The corrugations were not heavily mentioned on any sites that we had researched and I feel that they deserve a special mention on my blog. For the most part the drive was teeth shattering, what would have been a fairly quick and enjoyable 160km ride turned into a 30kmph trek over the bumpiest roads I have driven in a while, I think a special thank you to Wonderbra is in order. The Great Central Road was corrugated however we were able to drive it at 100kmph which means you kind of glide over. For those of you who aren’t used to desert roads I have included an image below.
There are two available spots to camp, right next to the pillar and also at the bush campsite. The new car is luckily equipped with a bed in the back so when It started to pour down after dinner we retired to the car where we quite comfortable sank a bottle of wine. It was such a change from sleeping in swag especially after our especially wet and cold sleep at the Finke Desert Race.
The pillar is such a strange phenomenon to behold, wind and rain erosion over 350 million years has caused the sandstone to become a pillar and it rises 50 metres above the surrounding plain that is the Simpson Desert. It was named by an explorer who passed by in 1860 however the local Aboriginal people believe that the pillar is the Gecko ancestor Itirkawara. Like a lot of rocks in Australia I felt a significant feeling of awe and respect for such an old and unusual formation standing alone in his vast desert.
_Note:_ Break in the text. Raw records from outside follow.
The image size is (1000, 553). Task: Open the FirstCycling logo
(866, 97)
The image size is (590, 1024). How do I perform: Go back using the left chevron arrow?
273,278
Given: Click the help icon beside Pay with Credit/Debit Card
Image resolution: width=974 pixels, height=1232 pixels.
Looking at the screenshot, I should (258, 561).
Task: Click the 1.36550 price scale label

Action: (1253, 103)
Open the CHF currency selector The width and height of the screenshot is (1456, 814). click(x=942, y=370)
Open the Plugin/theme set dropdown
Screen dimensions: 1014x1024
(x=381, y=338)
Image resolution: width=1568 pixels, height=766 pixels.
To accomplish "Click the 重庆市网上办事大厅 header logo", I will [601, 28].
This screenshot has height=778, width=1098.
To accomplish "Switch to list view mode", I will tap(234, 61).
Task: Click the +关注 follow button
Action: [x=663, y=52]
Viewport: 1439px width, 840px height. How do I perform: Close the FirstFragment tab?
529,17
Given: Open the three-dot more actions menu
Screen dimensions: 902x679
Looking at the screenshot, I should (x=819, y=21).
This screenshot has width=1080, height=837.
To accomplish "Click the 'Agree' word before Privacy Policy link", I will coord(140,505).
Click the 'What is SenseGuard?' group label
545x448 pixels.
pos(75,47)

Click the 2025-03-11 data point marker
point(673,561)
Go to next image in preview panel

On the way back we encountered several camels however there was one in particular who insisted on running away from our car along the road in a state of panic instead of just heading into the bush, he was amazingly clumsy and by far the largest camel I have ever seen.
If you are ever in the Northern Territory I highly recommend the trip over, just to see the rock in person is breathtaking and there are many other stunning rock formations on the way, not to mention the wildlife. I would love to hear about your experiences here and see pictures, it was such a shame that we didn’t have the clear blue skies Alice Springs is famous for (around 300 days of sunshine a year), of course the blue skies came the following day.